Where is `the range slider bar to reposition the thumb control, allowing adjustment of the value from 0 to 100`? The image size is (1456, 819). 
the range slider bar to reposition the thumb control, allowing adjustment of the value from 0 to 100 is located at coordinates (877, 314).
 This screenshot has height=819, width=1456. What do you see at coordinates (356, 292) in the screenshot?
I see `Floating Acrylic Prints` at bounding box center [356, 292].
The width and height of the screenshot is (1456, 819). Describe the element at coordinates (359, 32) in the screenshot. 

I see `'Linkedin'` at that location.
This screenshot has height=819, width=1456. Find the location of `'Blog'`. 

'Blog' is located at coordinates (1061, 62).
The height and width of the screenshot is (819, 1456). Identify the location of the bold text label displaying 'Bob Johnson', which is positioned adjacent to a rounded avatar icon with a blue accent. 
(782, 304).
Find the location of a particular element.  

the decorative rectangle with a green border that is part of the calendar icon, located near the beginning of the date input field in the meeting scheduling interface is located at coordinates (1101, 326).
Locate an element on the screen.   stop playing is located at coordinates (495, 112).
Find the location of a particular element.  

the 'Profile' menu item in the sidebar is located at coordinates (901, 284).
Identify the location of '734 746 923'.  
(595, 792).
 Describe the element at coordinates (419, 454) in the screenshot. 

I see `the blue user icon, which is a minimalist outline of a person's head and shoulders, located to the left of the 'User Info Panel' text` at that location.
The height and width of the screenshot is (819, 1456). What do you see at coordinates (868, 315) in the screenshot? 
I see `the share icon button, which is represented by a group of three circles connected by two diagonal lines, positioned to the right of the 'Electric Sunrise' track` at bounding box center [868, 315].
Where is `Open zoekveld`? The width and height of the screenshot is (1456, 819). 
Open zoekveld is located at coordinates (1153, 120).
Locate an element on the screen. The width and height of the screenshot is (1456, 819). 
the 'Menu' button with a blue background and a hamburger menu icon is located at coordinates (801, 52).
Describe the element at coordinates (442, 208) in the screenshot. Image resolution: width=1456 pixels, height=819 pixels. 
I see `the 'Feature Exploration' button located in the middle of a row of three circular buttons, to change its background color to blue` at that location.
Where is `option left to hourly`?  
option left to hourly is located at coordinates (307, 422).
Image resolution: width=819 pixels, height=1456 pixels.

▶ GIVEN PROBLEM: Please set out the lines above as a JSON list of strings, one string per line and blank lines omitted, starting with the first line and going on through the line with "This screenshot has height=819, width=1456. What", both included.

▶ EXERCISE SOLUTION:
[
  "Where is `the range slider bar to reposition the thumb control, allowing adjustment of the value from 0 to 100`? The image size is (1456, 819). ",
  "the range slider bar to reposition the thumb control, allowing adjustment of the value from 0 to 100 is located at coordinates (877, 314).",
  " This screenshot has height=819, width=1456. What do you see at coordinates (356, 292) in the screenshot?"
]